Sunday, May 6, 2012

A Doctor and a little bit of craizyness

We find the narrator to loose consciousness with a doctor several times throughout Chapter 11, after he lost it in the previous chapter when he falls on top of machinery and stinking goo. He can't remember why he is the hospital and hears the cry of a woman in pain.

Afterwards they discuss about what they can do to him in regards to either continue to electrify him in a chair (ouch!) and others argue that they shouldn't be doing that to a university graduate. I'm not sure if the picture above has some relation to what was happening in the Invisible Man at the time, but it's certainly an interesting connection. They then realize that the electric shock would have the effect of a lobotomy, and that it would be better for the narrator to go ahead and electrify him. Someone else suggest to castrate him (why?) and as he gets shocked, one doctor sees how he moves and notes that ''they really do have rhythm''. Apparently, R&B had African Americans stereotyped with the rhythm and dance idea.

The doctor asks a couple of question to the narrator, who has serious trouble in answering them, and well they go on to mention Brer Rabbit, character of a Walt Disney film, Song of the South, which curiously hasn't been released in DVD or in television since the 80's, due to the fact that the movie took place at the time of Slavery in the south, and well you know some Disney executives consider the movie as ''politically incorect'' and ''racist''.

Is it me or does the book have to many references to African American social and historical issues?
Anyway if you want to see Song of the South, the movie is in Youtube.


The Romantics

''To promise to love the same woman forever is not less absurd than to promise to believe the same creed such a vow in both cases excludes us from all inquiry''- Percy Bisshe Shelley

This particular phrase that was spoken in clip of the BBC documentary of the Romantics,is one of the most interesting statements done by one of the Romantic poets who lived in London in the early 20th century, particularly set in the time period after World War I. Their view of a secular way of finding meaning to life, without God present, was one of the main topics of the documentary. Also, according to the documentary, these writers had an influence over the modern world, and show John Lennon, as one of the famous celebrities that were influenced by these writers. I'm not sure if it has to do with John Lennon's ''Imagine'' song, or if he was inspired by those poets to write the song. Niether am I sure if John Lennon was atheist, but that I guess is not really important.

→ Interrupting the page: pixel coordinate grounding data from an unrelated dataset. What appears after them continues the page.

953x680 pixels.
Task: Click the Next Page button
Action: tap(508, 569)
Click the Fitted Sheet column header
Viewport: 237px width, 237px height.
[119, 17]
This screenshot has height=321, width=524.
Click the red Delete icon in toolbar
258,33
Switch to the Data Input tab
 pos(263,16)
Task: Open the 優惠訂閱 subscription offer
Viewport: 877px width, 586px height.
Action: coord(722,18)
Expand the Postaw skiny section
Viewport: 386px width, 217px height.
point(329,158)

What caught mostly my attention was about how these poets, who were atheists, seeked to find a quest of immortality, mostly by wanting to be remembered forever. This idea brought back to me a flashback of a conversation I had with a friend of mine back in 8th grade, who left that same year. He was also an atheist like these poets, and the main point of his conversation was about being remembered forever. I used to tell him that my life was pointed towards the direction of following my father's footsteps, and he said ''well yeah but in 100 years nobody is going to remember you'' and I said, do what? I don't really care about that, I mean, I have never cared about my personal fame or my popularity. He pointed out that he wanted to be remembered forever, just like these guys wanted to. Again, I'm not exactly sure if their is a connection or just a coincidence.




Wednesday, May 2, 2012

Forms of Extreme Inbreeding and Forms of Music I Hate

In all of the years that I have spent looking at pedigrees and family trees of various American and Canadian brood-cow families and Holstein Artificial Insemination bulls, none I think, have such a tremendous inbreeding as the one I saw on the book the Invisible Man, with one of the secondary characters, Trueblood, who ended up having his own daughter pregnant WITH HIM AS FATHER.
Heck, I don't think that even the mighty Round-Oak Rag Apple Elevation, (see here and here)had such a tremendous inbreeding as this!!

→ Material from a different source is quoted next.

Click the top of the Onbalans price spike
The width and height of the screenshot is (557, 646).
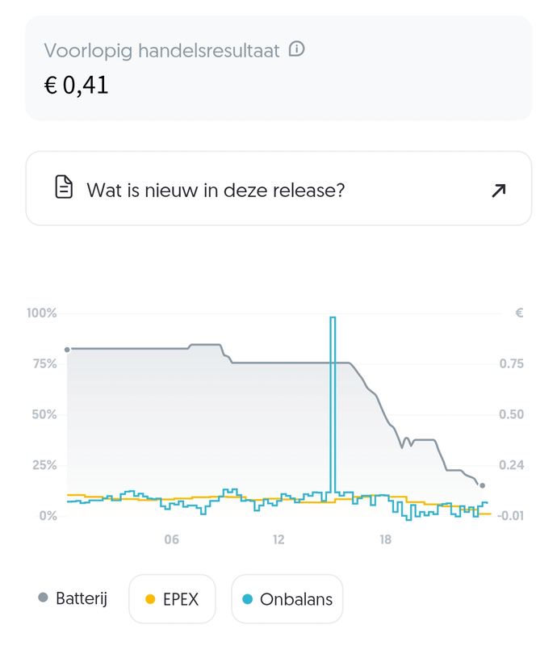click(333, 318)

I guess that a great deal of what we see here, is the symbolism of the degeneration that many African Americans went through, both morally and ethically, due to the fact that they were discriminated for such a long period of time. This degeneration is something that is very present in American culture today, and I don't think its going away any time soon, particularly due to the excessive popularity that Hip Hop has today throughout the world (see this). Not to mention that these kinds of scenes like the ones in the Invisible Man, are common themes to several rap songs, clearly an influence marked by this time period and by previous ones. Quite frankly, I have never understood why people like it so much especially those songs whose lyrics are so degenerative, and I have grown to despise the genre after all these years. Country will always make my day, rap will always ruin it.

Anyway, backing from a hot topic that many will disagree, the story relates back to a statue of Booker T. Washington, one of the famous African American writers who had influence back in the early 20th, century, its easy to deduce that the story takes place in none other than Tuskegee, Alabama, city were Lionel Richie was born and the Tuskegee Airmen formed in World War II. The Invisible Man picks up just after the events of the latter and ends up telling a story precurssor to the Civil Rights Movement. It will be interesting to see how the story of the Invisible Man, has more relations to the history of African Americans.